Romanzo rosa (ma non solo): seconda puntata

Jane_austen Del Stephanos
Jane_austen Del Stephanos
Del Stephanos, Jane Austen

La lettura è tante cose. La lettura, nei suoi tanti significati, è anche, ed è sempre, un piacere nel quale occupare un tempo che scegliamo di liberare per ritemprare noi stessi, regalarci qualche ora di relax.

Ci sono libri per tutte le occorrenze. È un fatto che si scelgono libri di categorie diverse, dal giallo al romanzo storico al saggio a carattere scientifico al manuale che ci aiuta ad affrontare un compito. C’è chi si definisce, in base alle proprie preferenze, lettore unicamente di una certa area (i polizieschi piuttosto che i romanzi d’amore) ma, solitamente, chi ama leggere spazia tra i generi.

È dunque comune il caso che, mentre si sta leggendo un libro di un certo peso, si inserisca nel nostro tempo qualche altra lettura: il libro che si porterà con sé in sala d’attesa dal dentista non sarà il tomo di filosofia cui verrà dedicato un tempo preciso della giornata, ragionevolmente libero da distrazioni o interruzioni; altro sarà il libro da leggere a letto, sulle cui pagine addormentarsi dovendo poi, la sera seguente, rileggere daccapo le stesse pagine, totalmente cancellate dalla memoria.

In questa diversità, non è né possibile né corretto costruire una graduatoria, una scala di valore, del libro. Voglio dire: quando, ad esempio, su di una rivista o in un sito leggiamo un articolo che fornisce la graduatoria dei libri più letti della settimana, del mese, dell’anno, non veniamo informati sul valore letterario di tali libri; il libro più acquistato, non solo non sarà il libro di maggior valore pubblicato nel periodo ma neppure necessariamente il più letto.

Non é corretto, dicevo, costruire una scala di valore del libro a partire dal genere. È altrettanto scorretto, credo, liquidare un intero genere, e di conseguenza i suoi lettori, squalificandone il valore letterario; mentre credo sia di qualche importanza che, per ogni genere letterario, ai lettori vengano offerti libri degni di questo nome; che la qualità venga assicurata come attributo necessario del prodotto ‘libro’.

[Dati di origine]
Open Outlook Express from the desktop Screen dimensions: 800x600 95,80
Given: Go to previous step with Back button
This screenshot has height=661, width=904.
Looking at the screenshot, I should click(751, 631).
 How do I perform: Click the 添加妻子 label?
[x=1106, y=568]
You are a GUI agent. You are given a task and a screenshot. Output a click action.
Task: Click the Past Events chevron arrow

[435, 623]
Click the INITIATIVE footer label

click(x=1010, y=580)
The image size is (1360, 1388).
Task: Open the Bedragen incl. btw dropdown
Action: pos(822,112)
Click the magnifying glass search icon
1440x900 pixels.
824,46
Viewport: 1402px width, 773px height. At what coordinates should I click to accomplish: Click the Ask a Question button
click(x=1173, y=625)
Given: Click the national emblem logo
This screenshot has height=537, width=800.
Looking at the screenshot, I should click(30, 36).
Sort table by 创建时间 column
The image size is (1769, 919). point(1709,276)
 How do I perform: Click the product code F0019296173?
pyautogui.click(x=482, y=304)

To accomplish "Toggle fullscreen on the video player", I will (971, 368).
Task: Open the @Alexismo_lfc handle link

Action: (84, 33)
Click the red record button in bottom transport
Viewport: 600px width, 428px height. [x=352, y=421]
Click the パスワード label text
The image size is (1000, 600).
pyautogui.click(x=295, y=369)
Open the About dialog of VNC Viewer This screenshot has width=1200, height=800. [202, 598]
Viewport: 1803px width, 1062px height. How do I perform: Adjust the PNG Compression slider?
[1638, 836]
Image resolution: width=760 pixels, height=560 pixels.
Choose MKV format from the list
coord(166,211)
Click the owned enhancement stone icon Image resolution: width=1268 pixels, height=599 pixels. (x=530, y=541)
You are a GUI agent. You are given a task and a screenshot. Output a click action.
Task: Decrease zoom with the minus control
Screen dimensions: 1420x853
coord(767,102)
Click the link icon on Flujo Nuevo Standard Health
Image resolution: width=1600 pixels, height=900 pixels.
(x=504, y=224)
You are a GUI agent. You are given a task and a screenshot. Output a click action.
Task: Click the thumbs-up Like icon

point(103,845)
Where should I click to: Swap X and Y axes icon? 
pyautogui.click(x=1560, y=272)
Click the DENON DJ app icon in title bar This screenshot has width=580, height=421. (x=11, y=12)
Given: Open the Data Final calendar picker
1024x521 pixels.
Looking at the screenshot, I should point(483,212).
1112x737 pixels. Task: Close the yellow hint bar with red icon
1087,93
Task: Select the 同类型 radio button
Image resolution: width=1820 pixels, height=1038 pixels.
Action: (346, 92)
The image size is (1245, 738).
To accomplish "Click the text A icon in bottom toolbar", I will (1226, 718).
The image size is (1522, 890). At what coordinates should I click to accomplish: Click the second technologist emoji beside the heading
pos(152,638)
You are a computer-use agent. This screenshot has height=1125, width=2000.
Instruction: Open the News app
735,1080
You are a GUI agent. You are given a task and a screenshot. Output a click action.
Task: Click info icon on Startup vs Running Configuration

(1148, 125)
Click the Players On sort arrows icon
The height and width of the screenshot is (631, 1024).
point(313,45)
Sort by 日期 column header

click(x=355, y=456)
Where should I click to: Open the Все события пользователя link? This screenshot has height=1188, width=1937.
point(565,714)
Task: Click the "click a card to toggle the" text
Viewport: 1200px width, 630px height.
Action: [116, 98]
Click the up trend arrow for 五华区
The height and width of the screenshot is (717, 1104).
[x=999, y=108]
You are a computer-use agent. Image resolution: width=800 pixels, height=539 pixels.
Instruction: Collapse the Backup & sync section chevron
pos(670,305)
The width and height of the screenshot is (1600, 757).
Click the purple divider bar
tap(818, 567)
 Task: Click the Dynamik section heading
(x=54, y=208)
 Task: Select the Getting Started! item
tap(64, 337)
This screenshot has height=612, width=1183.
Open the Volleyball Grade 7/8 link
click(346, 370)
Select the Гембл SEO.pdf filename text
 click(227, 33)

ATTIVITÀ RICHIESTE
[1] Per ciascuna affermazione indica se concorda con il brano sulla lettura, rispondendo sì o no e citando le parole decisive del brano: (a) chi ama leggere di solito si limita a un solo genere; (b) il libro più acquistato non è necessariamente il più letto; (c) squalificare un intero genere è considerato scorretto.
[2] Prosegui il brano sulla lettura riprendendo dopo la sua ultima frase.
I record non hanno alcun ruolo in questo lavoro.

RISPOSTE
[1]
(a) No: "ma, solitamente, chi ama leggere spazia tra i generi".
(b) Sì: "il libro più acquistato, non solo non sarà il libro di maggior valore pubblicato nel periodo ma neppure necessariamente il più letto".
(c) Sì: "È altrettanto scorretto, credo, liquidare un intero genere".

[2]
E dunque. La tirata serve a presentare alcune letture che, intermezzo tra libri di maggior interesse, riempitivi per momenti di riposo e passatempo, hanno stimolato la mia attenzione per motivi diversi, inducendomi a leggerne alcuni in sequenza per proporre, qui, non specifiche recensioni, ma alcune riflessioni sul genere ‘romanzo rosa’ (ma non solo) che mi piacerebbe condividere.

Ne ho già parlato in una precedente chiacchierata: sono libri che solitamente vengono categorizzati come “rosa”, o “storie d’amore a lieto fine obbligato”. Nota a margine: avete notato che, se la storia è a lieto fine, il libro viene sempre in qualche modo più o meno svalutato? Pare proprio che per avere il grande romanzo sia necessaria la tragedia. Imprescindibile la non sopravvivenza del protagonista. Per converso, sembra che la miserevole fine dello stesso assegni un valore aggiunto al libro.

Ho dunque letto alcuni romanzi che, nella scala di valore in uso, non vengono sicuramente considerati letteratura, e tantomeno vengono recensiti sui siti e sulle riviste che contano o presentati nel salotto televisivo giusto (che porta al risultato di vendita del libro ma non necessariamente, potrei sbagliarmi ma non credo, alla lettura dello stesso). Il che non esclude che siano opere di buon artigianato, da non disprezzare, anzi. Non si vive di sola grande letteratura.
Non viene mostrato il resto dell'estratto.